Handel’s Oratorio The Triumph of Time and Truth is aptly described in the programme notes by Simon Heighes as ‘one of the last great effusions of baroque allegory’, an allegory certainly matched in the highly ornate allegorical ceiling of the Sheldonian Theatre; as a result the evening was a perfect historical conjunction of music and setting. It was performed by Oxford’s own early music group. Founded in 2014 to provide a platform for the many early music players based near Oxford, the name of the group, Instruments of Time and Truth, is inspired by this very Handel work.
The work itself manages to be both Handel’s first and last work. Originally composed in 1707 during Handel’s sojourn in Rome as the kapellmeister for Francesco Ruspoli, Il Triofo del Tempo e del Disinganno, (Time and Disillusion) had a libretto by Cardinal Benedetto Pamphili. Pamphili’s other libretti seemed to follow a more religious path, centred on Christian themes of downfall and forgiveness. In contrast, this work was probably composed to celebrate the annual competition between painters, sculptors and musicians put on by the Accademia di San Luca, and the original Italian text refers at the end to the importance of the concept of ‘Beauty’ in each of these three art forms.[1] After revisions in 1737, it was revived again in England fifty years after its first Italian performance and this latter version is the one we heard. Much of the music was re-purposed from Handel’s other works, especially the choruses, which were entirely absent in the first version. It is not clear how much input the composer himself had for this later version, however, the ‘irregular mixture’ of arias and choruses is idiomatic of Handel’s compositional style.

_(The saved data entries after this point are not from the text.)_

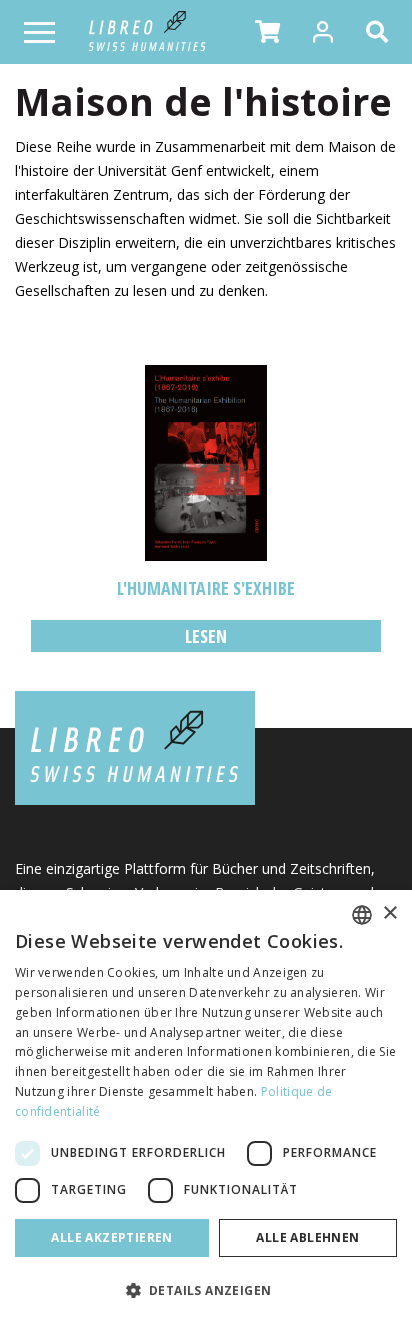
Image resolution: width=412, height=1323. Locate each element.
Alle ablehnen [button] (307, 1237)
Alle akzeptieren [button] (111, 1237)
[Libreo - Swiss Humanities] (147, 32)
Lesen (206, 636)
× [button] (389, 913)
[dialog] (206, 1106)
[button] (267, 32)
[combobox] (362, 915)
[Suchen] (381, 32)
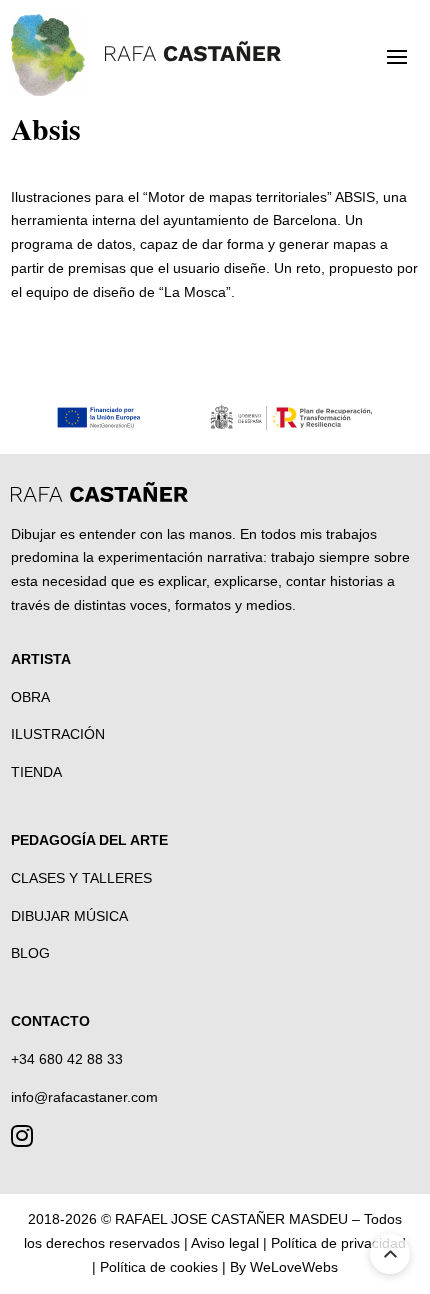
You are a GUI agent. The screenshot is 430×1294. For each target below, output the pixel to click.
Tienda (36, 772)
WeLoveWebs (294, 1267)
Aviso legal (225, 1243)
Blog (30, 953)
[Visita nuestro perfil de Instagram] (22, 1140)
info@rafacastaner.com (84, 1097)
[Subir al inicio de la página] (390, 1254)
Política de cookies (159, 1267)
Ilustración (58, 734)
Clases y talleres (81, 878)
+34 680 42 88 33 (67, 1059)
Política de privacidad (338, 1243)
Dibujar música (69, 916)
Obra (30, 697)
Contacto (50, 1021)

The five solo parts depict the typical literary conceit of the early 1700s in that they are allegorical personifications of Vice and Virtue. This pairing of course brings to mind the painting commissioned by the third Earl of Shaftesbury and now in the Ashmolean museum, of The Choice of Hercules (between Pleasure and Virtue) , which is almost exactly contemporary with the earlier version of the Oratorio. Indeed, Time sings an aria comparing the very same choice between the two contrasting routes, with the ‘short and easy way’ considered the route to pleasure. Compared to the painting however, in the Oratorio the moral is complicated with additional characters: yes, Time battles against Pleasure, over Beauty, but they are supported by their ‘seconds’, Counsel (Truth in the original) and Deceit. Instead of finishing with an aria on the ideals of beauty in art, as in the earlier Italian version, the English version ends with a Christian moral, with Beauty praying to ‘Guardian Angels’ for redemption.
The interpretation of the orchestra, The Instruments of Time and Truth, under their director, Edward Higginbottom, was superbly stylish and convincing. The choir, the Oxford Consort of Voices, is a relatively new group made up of selected members of Oxford’s college choirs. They were outstanding – well disciplined, and expressive. They also supplied several smaller solo parts within choruses, all aptly performed.

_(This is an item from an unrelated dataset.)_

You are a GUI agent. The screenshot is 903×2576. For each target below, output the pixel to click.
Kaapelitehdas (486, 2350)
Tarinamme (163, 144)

The evening was full of musical treats. The arias themselves seem to embody the various affekts understood in Baroque art and music, including love, rage, terror and despair. For example, the bass aria for Time, sung powerfully and convincingly by Matthew Brook, expressed the terror of death by means of an increase in harmonic intensity over a sinister detached bass line. Pleasure’s aria ‘Like clouds, stormy’, sung with virtuoso panache by the tenor Nick Pritchard, was accompanied by semiquaver runs in both strings and voice, evoking both anger and finally despair. Another effective and affective moment was the conjuring up of a carefree pastoral landscape, evoked by paired oboes and Bassoons, both in the hunting chorus, ‘How great the glory, / That crowns the hunter’s toil’, and the pastoral aria, sung by Pleasure and chorus. Counsel was sung by the counter tenor Alexander Chance, whose singing was thrilling in tone; the role seems to be one of an ethereal god, floating in to give good moral advice. This mood was echoed in the wonderful aria blending the counter-tenor voice with two treble recorders, ‘Mortals think that time is sleeping’. Finally we come to Beauty, sung with a limpid tone and delicacy of phrasing by the soprano Katherine Crompton. Again, there were many beautiful arias for Beauty, but perhaps the highlight musically was her final aria, with its extraordinary harmonies, and a soaring oboe obligato played by Frances Norbury.
Rather than being seen as an anachronistic Baroque work, the varied music of The Triumph of Time and Truth deserves to be more widely heard, as do the performances of this exciting and historically convincing orchestra.
This performance was possible thanks to generous support from a number of benefactors, including John Osborne. Future concerts with this group, Instruments of Time and Truth, can be found on their website.
[1] U. Kirkendale, ‘Handel with Ruspoli: New Documents from the Archivio Segreto Vaticano, December 1706 to December 1708’, Studi Musicali 32, no. 2 (2003): 301
The Triumph of Time and Truth was performed at the Sheldonian Theatre, Oxford, on 20 October 2018.